The Shrewd Manager

Jesus used parables to illustrate the principles of the Kingdom of God. I was asked a few days ago why Jesus would not have been critical of the shrewd steward in the parable recorded in Luke 16:1-13. That's a good question.

By way of background, Jesus directed this parable to His disciples (v1) but there were 'lawyers and Pharisees' present because He was in the house of one of the 'rulers of the Pharisees to eat bread  on the Sabbath' (Luke 14:1). The house was probably one of the larger structures, built around a colonnaded courtyard with a large reception room and dining area to accommodate large gatherings. Jesus had probably taught in the local synagogue and had been invited to a meal by the high-ranking Pharisee.

At the meal Jesus healed a man of dropsy (edema) and made a point about the Law. He spoke about true hospitality (the parable of the lowly place, 14:1-11), responding to the invitation to follow Him (the parable of the great supper, 14:12-14), counting the cost of becoming a disciple (the parable of the tower, 14:25-30; the parable of the king going to war, 14:31-32), God's concern for the lost (the parables of the lost sheep, lost silver coin and lost son, ch. 15), the imperative that disciples use their temporal wealth for eternal purposes (the parable of the shrewd steward, 16:1-13; the parable of the rich man and Lazarus, 16:19-31), and faith (the parable of the mustard seed and unprofitable servants, 17:5-10).

In the parable in question Jesus used the commonplace arrangement of a wealthy man employing a  manager to look after his affairs. It had been reported that the manager was either incompetent or dishonest. The wealthy man determined to dismiss his manager and directed him to prepare records of account for his time of stewardship. Knowing that he was ill-equipped for other work, the manager decided to set up his own welfare system by writing off some of what was owed by debtors. The two examples in the parable amounted to around 500 denarii (about one-and-a-half year's wages). When the manager said, 'Take your bill and write...' he meant literally 'Receive welcomingly your bill..'. Of course, the debtors would have received the bill welcomingly because they were to write a lesser amount than owed, undoubtedly believing that this was a generous act of the wealth man (a reasonably common practice at the time). The manager expected that he would be 'received welcomingly' by the debtors after his employment was terminated (see v 9).

In the parable the wealthy man commended the manager. Jesus used this to illustrate that disciples ought to use the wealth of the Father, of which they are managers or stewards, to win 'friends' in the Kingdom and to ensure that they will be 'received welcomingly' for eternity. He went on to say that disciples who could be trusted with little would be trusted with much with the warning that no disciple can serve two masters. 'You cannot serve God and mammon' (Luke 16:13).

The point of the parable was wisdom, not the ethical behaviour of the shrewd manager.

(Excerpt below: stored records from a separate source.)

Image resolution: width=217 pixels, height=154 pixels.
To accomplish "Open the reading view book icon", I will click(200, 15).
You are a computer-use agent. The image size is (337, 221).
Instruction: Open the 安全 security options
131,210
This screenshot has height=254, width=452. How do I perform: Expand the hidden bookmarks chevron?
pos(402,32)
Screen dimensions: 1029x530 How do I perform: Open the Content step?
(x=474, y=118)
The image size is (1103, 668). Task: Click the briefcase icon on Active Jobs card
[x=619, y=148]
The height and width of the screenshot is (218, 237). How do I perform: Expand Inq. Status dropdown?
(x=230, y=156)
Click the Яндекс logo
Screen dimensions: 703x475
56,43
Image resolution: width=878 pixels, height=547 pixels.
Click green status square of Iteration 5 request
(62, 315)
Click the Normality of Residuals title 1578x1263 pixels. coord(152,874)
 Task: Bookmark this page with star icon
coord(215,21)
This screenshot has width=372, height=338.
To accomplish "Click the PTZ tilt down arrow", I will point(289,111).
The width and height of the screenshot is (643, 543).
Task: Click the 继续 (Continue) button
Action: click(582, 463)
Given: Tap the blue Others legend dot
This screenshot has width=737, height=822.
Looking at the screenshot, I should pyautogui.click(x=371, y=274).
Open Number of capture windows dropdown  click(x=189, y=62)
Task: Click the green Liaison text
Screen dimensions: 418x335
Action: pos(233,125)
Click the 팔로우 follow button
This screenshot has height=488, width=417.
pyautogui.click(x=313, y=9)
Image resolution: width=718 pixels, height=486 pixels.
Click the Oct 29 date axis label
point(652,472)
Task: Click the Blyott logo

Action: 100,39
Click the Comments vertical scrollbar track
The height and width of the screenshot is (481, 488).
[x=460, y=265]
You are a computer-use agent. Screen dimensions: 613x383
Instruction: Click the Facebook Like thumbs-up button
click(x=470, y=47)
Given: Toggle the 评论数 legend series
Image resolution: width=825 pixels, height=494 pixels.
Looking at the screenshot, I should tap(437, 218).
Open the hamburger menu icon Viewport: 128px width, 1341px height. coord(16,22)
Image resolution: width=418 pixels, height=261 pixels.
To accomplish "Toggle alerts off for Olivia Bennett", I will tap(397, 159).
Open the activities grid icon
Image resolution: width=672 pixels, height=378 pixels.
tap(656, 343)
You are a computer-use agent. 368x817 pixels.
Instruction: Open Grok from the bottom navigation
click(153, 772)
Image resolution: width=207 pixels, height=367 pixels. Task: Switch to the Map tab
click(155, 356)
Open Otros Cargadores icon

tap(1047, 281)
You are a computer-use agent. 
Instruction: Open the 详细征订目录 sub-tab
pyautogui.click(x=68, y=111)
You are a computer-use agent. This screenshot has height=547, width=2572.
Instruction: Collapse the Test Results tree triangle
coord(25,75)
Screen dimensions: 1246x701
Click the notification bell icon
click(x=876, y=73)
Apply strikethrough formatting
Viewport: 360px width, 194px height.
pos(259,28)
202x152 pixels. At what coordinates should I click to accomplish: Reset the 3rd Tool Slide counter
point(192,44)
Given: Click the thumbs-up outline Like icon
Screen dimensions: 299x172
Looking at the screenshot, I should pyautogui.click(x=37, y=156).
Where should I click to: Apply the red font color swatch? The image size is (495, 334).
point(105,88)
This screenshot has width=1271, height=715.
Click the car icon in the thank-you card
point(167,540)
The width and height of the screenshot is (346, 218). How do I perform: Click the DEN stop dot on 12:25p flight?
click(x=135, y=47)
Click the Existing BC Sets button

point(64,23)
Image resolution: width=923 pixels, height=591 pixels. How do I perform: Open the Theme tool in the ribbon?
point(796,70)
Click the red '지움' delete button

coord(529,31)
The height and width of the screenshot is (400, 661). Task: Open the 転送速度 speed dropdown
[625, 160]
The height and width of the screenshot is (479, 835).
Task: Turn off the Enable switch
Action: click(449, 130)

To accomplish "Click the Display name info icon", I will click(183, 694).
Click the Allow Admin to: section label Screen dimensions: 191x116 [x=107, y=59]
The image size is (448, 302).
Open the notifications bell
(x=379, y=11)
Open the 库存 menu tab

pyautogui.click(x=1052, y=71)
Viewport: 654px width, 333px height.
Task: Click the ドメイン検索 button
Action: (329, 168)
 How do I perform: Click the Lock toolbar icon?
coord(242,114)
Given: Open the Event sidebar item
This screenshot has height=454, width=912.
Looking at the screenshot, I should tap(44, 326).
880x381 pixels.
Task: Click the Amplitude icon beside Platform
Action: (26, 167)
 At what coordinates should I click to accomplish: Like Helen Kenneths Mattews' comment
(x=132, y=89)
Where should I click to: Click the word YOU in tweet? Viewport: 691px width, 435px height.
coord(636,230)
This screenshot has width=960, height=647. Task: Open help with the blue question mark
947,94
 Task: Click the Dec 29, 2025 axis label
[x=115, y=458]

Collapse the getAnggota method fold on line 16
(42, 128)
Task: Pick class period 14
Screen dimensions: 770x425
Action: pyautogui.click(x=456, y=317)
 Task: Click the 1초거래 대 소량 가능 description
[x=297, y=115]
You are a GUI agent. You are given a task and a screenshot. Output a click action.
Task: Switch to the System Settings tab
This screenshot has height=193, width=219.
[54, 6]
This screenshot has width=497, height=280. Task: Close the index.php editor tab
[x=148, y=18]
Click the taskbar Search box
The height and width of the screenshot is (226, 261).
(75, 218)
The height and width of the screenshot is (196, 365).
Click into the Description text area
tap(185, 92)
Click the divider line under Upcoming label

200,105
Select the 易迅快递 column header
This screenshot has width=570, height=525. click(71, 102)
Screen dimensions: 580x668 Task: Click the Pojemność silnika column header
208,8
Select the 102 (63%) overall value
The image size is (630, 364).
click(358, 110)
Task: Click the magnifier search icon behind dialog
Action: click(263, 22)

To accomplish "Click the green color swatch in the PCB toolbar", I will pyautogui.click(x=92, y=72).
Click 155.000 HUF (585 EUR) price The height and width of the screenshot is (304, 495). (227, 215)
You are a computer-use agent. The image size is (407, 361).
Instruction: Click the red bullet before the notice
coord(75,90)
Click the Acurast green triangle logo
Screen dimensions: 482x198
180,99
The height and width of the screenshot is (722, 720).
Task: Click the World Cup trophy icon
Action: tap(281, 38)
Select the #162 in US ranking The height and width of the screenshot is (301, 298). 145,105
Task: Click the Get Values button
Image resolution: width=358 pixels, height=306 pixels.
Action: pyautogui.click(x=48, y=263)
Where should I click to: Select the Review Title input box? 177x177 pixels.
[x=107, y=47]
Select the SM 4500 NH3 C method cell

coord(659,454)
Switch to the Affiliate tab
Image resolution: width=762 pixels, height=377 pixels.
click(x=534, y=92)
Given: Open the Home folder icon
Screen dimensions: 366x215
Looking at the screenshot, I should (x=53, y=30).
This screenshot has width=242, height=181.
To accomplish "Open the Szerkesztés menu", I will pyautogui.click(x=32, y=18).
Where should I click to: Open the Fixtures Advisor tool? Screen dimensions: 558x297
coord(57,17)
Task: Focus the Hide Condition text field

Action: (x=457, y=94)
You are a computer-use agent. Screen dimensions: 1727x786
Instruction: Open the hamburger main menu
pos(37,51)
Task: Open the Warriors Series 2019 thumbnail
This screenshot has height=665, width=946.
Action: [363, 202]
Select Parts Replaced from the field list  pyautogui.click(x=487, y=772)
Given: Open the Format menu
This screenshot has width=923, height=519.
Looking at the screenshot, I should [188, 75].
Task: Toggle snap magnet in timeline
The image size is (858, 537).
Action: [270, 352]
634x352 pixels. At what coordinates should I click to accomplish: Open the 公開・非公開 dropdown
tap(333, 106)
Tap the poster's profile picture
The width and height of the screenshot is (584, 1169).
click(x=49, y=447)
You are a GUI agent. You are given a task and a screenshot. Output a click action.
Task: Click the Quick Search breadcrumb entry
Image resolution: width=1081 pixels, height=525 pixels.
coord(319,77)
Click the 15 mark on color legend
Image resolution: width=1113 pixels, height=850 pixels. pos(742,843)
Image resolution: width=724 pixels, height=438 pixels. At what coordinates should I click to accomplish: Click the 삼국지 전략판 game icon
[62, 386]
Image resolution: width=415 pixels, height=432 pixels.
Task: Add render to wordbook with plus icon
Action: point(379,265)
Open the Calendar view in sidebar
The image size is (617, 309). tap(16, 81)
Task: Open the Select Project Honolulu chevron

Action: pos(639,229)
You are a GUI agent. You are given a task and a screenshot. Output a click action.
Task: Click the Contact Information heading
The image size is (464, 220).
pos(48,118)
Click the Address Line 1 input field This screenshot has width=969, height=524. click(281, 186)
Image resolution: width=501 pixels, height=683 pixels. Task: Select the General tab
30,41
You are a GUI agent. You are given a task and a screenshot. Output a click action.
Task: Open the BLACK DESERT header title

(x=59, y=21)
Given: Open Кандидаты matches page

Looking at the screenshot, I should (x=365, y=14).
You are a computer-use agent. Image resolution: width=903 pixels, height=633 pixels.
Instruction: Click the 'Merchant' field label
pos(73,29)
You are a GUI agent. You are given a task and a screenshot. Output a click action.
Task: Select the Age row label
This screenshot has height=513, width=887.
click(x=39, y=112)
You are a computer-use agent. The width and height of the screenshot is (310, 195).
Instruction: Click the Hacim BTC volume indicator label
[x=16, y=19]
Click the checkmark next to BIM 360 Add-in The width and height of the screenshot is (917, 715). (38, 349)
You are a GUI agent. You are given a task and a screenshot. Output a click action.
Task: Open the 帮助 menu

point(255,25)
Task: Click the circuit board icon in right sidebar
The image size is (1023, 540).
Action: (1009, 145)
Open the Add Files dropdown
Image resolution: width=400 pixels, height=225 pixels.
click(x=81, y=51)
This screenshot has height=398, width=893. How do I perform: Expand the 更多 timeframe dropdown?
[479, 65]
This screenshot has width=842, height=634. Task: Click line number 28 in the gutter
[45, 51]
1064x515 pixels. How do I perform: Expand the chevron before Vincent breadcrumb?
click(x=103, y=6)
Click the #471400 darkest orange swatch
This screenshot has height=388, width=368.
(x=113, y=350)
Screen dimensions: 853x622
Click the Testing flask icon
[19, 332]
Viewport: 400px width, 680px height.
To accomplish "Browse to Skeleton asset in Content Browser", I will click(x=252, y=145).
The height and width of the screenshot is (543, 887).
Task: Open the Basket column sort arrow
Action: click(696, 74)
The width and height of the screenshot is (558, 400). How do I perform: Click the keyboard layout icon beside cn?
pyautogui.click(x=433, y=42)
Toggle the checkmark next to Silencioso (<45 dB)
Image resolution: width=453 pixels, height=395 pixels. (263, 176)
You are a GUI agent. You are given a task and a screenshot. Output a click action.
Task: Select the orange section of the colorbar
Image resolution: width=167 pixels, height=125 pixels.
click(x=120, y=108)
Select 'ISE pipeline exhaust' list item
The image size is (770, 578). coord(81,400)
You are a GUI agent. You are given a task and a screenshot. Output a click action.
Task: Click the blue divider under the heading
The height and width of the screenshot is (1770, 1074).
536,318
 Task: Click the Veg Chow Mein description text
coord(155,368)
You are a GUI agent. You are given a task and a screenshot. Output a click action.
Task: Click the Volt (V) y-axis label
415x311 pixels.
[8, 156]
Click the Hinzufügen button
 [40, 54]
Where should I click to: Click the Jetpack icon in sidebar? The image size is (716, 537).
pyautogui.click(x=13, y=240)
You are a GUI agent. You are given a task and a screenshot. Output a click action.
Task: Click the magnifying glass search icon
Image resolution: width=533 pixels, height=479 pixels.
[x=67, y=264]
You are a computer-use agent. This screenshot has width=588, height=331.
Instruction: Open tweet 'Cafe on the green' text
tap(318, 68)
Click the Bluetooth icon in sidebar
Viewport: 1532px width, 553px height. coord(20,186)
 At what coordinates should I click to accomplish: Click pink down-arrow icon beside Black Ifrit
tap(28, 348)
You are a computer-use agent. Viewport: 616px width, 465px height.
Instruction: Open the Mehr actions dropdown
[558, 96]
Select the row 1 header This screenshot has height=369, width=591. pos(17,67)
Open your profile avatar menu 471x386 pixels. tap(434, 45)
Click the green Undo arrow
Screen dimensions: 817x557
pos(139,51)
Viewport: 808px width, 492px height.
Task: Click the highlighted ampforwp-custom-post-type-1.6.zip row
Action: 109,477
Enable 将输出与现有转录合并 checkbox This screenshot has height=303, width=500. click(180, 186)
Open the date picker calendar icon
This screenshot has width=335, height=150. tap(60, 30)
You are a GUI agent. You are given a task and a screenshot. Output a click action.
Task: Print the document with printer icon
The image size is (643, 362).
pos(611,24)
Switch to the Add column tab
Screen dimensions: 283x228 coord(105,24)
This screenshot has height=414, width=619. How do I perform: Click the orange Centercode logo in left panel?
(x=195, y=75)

It was his shrewdness, not his management that was the issue. Jesus said we should be shrewd in the way in which we use what God has entrusted to us. Our shrewdness is to be directed toward Kingdom purposes. It is doubtful that there is any other meaning of the parable than this.

Questions for discussion

1. Why might the Pharisees have been upset at the parable of the shrewd manager? (See Luke 16:14.)

2. Should the use of this parable by Jesus be interpreted as works-based faith?

3. What might be the 'true riches' mentioned by Jesus in v. 11?